[EXERCISE]:
Word for word, restate all of the records.
─── RECORDS PROVIDED ───
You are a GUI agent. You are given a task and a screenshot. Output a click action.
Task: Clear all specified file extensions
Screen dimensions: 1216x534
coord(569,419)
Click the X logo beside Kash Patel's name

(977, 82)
───
[RESULT OF THIS EXERCISE]:
You are a GUI agent. You are given a task and a screenshot. Output a click action.
Task: Clear all specified file extensions
Screen dimensions: 1216x534
coord(569,419)
Click the X logo beside Kash Patel's name

(977, 82)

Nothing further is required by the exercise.